Synovus Bank, struggling to fix a heavy load of bad loans, sees shares tumble to year low



Synovuslogo There's no lack of banks struggling in this economy. Some are in worse shape than others. Synovus Financial Corp., parent of Synovus Bank, based in Georgia but with more than two dozen branches sprawled along Florida's gulf coast in Tampa Bay south to Naples, is one of them. Synovus shows more and more signs of distress, including a 52-week low on its stock today that's down 10 percent and hovering near $1.60. Shares of the company have fallen 57 percent in the last three months.

Last Friday, Synovus felt compelled to issue a statement saying it was not under the thumb of bank regulators (always a bad sign for banks) and that its capital position was okay. Here's the statement:

"In response to recent questions, Synovus Financial Corp. (NYSE: SNV) today reaffirms that it is not under a regulatory requirement to raise additional capital. The company’s capital position remains strong.  Synovus is considered well-capitalized by regulatory standards and its ratios compare favorably to those of its peers. As of September 30, 2009, Synovus’ Tier 1 Capital Ratio was 10.48 percent compared to the regulatory minimum of 6.00 percent to be considered well-capitalized.  The company’s Total Risk-Based Capital Ratio of 13.84 percent is well above regulatory minimums of 10.00 percent."

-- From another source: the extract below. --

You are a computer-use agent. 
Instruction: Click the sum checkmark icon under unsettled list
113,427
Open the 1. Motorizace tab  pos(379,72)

RichardEAnthonyCEOSynovus And here's what Synovus Chairman and CEO Richard Anthony (in photo) added in a comment:

"Synovus continues to manage credit in a proactive and aggressive manner. Given our strength of capital combined with our continued focus on disposing of non-performing assets and improvements in core operating results, we remain confident in our belief that we have the opportunity to achieve profitability during 2010."

So that's what the bank is saying. What are others saying?

* They point to the last three quarters of losses -- heavy losses -- by Synovus. That includes a net loss for the third quarter of 2009 of $423.7 million, or $1.27 per common share; a net loss for the second quarter of 2009 of $586.9 million, or $1.82 per common share, and a first-quarter 2009 loss of $136.7 million, or 46 cents per common share. That's more than $1 billion lost in less than one year.

* Last week, Synovus shares tumbled to their lowest point in more than 17 years -- though that figure was eclipsed today with a new low. Last week's decline came after a Morgan Keegan analyst downgraded the regional bank, saying government pressure for banks to build capital reserves as well as ongoing credit issues will pressure the stock. Analyst Robert Patten cut his projection for 2010 to a loss of $1.10 per share from 75 cents per share because of the expected cost of bad debt provisions.

* Synovus has been one of the more aggressive sellers of bad loans, a strategy to dump a weak balance sheet to raise money and lower the bank's high percentage of bad assets. The bank shed some $339 million worth of similarly troubled real-estate development loans and mortgages in the third quarter. The company has said it plans on selling another $261 million by year end. Read more here.

Synovus has its recovery work cut out for itself. Whenever a larger bank like Synovus watches its stock sink under $2, it's time to pay attention. We'll keep track of its progress.